This current post is the last part of a 4 articles series about our Guidelines to build good RESTful APIs.
You can access the other articles from the following links:
Part 4: Ops, Ops, Ops! and Final Word - You are reading this 😀
🛠 "Ops, Ops, Ops"
We finally reached the last part! I wanted to talk a bit about operations, especially the ones related to infrastructure and monitoring. Because now that you have the code and the tests, you need to host it somewhere and you want to make sure it continues to run well.
🌎 Have proper environments
We use several environments for our development process:
DEV to push the latest changes by the developers and do initial testing and validation.
STG to execute more complete tests (QA Regressions, Performance, Security, Reliability etc...) with a version of the code we would like to push to PRD.
PRD serving the application to the end-users.
Some teams may have more (like pre-release, alpha, beta etc...) but in our case those 3 are usually enough.
We are working with flexible Cloud infrastructure so not everything may be applicable to you but here are some properties of our environments:
-
Extensive of use automation and Infrastructure as Code. We have Shell scripts, dedicated deployment servers like Octopus Deploy and we make use of Terraform when possible.
- Creating environments manually has a LOT of pitfalls. It's difficult to repeat, more error-prone and it's easier to introduce inconsistencies. You can play around for prototyping with a sandbox environment but once you want to create a proper DEV, try to immediately automate as much as you can.
- Allows for easy thrashing and recreation of temporary environments that can be useful for some specific tasks or disaster recovery.
-
STG is as close as possible to PRD
- I have seen some STG environments that were totally different from their PRD counterparts. This defeats the purpose of STG altogether. It is supposed to "replicate" PRD so you can test with confidence before releasing. You end up having changes and operations that are PRD specific that cannot be tested and can lead to mistakes and ultimately downtime.
- It doesn't mean that STG has to be an exact copy to PRD all the times though. For costs reasons, we usually have STG as a shrunk down version of PRD most of the time. It has the same components but with less instances for example. But combined with the extensive automation we can easily scale STG to PRD levels for important operations like Performance Testing. And we can then shrink it down when not actively in use.
DEV is a cost-efficient environment that should be easy to recreate as it's the most unstable by nature. We don't hesitate to have databases running as containers instead of dedicated VMs for example. The size is small and we try to keep it to a single region when most of our STG and PRD are deployed on multiple regions or availability zones.
With the popularity of Docker, Docker Compose or Kubernetes, we try more and more to create entire environments on demand for Local and DEV so parallel features in development can be tested in their dedicated isolated instances.
🏗 Build Once, Deploy Anywhere
When you promote your application from one environment to the next one in your pipeline, make sure that you ONLY PERFORM CONFIGURATION CHANGES. The rule is to have the same code artifact across environments and just inject different configurations.
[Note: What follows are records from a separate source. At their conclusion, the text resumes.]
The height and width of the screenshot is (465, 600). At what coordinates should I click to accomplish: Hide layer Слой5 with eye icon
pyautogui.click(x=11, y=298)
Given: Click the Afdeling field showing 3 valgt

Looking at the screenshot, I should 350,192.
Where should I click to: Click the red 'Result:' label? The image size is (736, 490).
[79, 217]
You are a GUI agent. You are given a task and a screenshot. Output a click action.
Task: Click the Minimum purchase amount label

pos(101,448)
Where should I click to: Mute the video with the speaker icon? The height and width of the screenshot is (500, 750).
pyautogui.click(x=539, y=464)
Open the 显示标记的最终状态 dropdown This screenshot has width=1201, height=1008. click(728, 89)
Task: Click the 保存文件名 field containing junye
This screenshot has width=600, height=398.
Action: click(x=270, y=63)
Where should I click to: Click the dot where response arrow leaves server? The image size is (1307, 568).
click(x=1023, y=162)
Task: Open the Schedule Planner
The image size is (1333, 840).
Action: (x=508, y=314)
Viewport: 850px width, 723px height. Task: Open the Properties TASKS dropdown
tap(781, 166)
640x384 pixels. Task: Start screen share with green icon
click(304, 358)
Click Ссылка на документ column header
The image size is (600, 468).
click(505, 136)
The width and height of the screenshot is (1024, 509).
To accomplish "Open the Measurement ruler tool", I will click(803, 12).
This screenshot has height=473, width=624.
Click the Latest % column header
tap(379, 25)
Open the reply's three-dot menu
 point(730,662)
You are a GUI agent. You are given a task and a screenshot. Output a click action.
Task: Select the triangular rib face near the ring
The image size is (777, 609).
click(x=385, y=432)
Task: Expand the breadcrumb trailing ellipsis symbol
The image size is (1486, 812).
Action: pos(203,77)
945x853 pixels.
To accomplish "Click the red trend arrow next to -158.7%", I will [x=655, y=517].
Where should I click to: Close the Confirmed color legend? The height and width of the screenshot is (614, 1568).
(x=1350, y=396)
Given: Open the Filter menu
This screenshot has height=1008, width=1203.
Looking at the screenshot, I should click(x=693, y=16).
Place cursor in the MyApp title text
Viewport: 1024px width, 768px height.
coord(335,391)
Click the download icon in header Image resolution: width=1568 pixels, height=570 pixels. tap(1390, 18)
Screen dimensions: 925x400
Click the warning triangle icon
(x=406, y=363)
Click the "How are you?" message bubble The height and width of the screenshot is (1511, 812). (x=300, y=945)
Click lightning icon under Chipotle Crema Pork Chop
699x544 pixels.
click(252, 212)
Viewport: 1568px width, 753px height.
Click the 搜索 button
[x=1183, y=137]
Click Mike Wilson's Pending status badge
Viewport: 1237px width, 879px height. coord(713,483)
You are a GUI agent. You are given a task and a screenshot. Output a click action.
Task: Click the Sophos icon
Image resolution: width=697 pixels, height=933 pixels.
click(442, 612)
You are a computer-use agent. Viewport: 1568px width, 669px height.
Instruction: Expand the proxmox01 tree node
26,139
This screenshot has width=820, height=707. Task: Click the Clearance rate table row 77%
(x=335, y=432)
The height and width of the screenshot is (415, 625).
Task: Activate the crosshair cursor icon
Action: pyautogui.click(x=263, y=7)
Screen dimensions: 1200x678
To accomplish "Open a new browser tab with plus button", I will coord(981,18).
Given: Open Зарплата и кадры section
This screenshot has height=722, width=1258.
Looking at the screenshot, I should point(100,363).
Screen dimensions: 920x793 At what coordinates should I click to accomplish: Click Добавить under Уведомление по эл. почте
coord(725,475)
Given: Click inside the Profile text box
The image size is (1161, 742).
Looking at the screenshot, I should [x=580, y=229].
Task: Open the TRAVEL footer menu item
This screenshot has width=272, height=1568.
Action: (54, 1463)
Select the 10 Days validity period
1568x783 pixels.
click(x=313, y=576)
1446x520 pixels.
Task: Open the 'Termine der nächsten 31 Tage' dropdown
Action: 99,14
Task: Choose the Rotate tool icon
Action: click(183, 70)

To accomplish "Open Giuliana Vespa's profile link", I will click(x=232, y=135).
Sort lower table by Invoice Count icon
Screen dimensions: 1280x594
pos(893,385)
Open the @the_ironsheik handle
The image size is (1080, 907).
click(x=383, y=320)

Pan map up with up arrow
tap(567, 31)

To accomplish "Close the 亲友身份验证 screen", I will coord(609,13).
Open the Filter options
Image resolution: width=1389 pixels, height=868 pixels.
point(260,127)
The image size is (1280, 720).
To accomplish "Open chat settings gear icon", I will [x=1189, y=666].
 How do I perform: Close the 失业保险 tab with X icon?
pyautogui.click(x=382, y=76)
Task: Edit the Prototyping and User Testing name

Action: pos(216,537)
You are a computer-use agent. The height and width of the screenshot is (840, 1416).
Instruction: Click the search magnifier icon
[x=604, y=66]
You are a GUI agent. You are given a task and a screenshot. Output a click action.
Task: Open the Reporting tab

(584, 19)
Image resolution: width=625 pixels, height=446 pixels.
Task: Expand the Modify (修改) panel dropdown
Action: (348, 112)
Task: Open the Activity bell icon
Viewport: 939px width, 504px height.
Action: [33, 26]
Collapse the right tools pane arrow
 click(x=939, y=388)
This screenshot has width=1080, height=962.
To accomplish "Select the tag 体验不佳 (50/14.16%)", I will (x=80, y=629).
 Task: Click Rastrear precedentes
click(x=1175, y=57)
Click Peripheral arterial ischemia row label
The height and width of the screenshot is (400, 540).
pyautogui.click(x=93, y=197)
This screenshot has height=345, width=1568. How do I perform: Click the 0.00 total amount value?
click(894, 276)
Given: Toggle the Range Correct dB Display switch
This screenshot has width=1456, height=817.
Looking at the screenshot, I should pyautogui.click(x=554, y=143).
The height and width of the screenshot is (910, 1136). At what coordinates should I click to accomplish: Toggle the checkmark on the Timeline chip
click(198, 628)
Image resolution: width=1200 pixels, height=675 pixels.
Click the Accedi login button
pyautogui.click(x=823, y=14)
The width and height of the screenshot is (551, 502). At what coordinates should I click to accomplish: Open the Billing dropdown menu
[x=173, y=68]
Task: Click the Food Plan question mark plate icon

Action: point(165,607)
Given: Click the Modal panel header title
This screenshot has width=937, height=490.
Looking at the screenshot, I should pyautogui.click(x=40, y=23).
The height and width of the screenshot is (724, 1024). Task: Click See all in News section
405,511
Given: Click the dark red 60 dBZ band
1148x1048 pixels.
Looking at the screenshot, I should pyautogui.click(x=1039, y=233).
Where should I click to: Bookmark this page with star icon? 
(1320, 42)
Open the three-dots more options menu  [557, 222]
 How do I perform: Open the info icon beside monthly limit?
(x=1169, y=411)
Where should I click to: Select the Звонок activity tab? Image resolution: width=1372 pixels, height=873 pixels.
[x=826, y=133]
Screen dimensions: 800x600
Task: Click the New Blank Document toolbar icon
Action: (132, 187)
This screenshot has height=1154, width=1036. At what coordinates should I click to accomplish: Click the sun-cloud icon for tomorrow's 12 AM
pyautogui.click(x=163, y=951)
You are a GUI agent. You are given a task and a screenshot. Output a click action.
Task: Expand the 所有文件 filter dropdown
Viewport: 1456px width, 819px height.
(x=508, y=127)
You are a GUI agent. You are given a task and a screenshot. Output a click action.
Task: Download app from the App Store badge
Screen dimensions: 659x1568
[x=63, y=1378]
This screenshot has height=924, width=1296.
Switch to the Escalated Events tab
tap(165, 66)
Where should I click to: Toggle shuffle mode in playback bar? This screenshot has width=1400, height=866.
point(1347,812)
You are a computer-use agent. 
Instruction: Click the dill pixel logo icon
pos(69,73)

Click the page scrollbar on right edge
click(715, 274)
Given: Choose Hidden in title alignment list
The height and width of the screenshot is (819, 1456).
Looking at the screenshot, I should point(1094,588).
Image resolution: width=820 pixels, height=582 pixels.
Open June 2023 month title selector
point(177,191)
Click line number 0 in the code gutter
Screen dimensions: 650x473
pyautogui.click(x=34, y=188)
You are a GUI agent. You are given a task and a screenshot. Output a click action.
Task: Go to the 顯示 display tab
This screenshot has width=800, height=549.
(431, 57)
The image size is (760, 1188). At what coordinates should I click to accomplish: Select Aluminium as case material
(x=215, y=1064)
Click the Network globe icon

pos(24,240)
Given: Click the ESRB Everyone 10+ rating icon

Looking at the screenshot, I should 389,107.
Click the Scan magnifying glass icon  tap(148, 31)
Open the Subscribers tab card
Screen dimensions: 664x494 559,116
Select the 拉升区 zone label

I have seen some build pipelines that perform a full rebuild of the entire application for each environment. It's not great as every time you build, differences that are outside of your control can sneak in:
A transitive dependency may have been upgraded if your package manager doesn't support full dependencies snapshots.
Your build toolchain has changed between 2 deployments (like a plugin or server upgrade).
By building only once, you remove the Code as a potential source of issue between environments and can focus on the Configuration or the Infrastructure.
🔃 Have a Deployment Strategy
I remember the old days of being an IT student and pushing my new website version by uploading and overwriting files directly with my FTP Client.
This should stay memories, don't do that on your production APIs please 😱
Having a proper Deployment Strategy is necessary to aim for "Stress Free" releases. It can help to:
Avoid downtime during the deployment of a new version.
Be able to rollback fast if a new version is causing issues.
Test a new version on real PRD infrastructure.
You can find more details on well-known strategies on the following link: Six Strategies for Application Deployment.
Your infrastructure may facilitate the implementation of some strategies. For example Azure App Services has easy Blue/Green deployments while Rolling Release is available out-of-the-box on Kubernetes.
🕵️♂️ Observability and Alerting
What's worse than having errors in Production? - Having to debug without any details about them.
The last thing you want when you are trying to fix your API in Production is to spend hours to even identify what is wrong. When developers work locally, they use various tools to find issues: debuggers, profilers or something as simple as a printf/console.log
.
The goal is the same, having more insights.
This also applies to systems as a whole. If you have an issue on your API (it's becoming slow or unresponsive, it starts returning a lot of HTTP 5xx errors etc...) you need data to help you to find the cause. The 3 main types of data fulfilling that purpose are:
Logs like exceptions happening on the application level or errors outputs on the system level etc...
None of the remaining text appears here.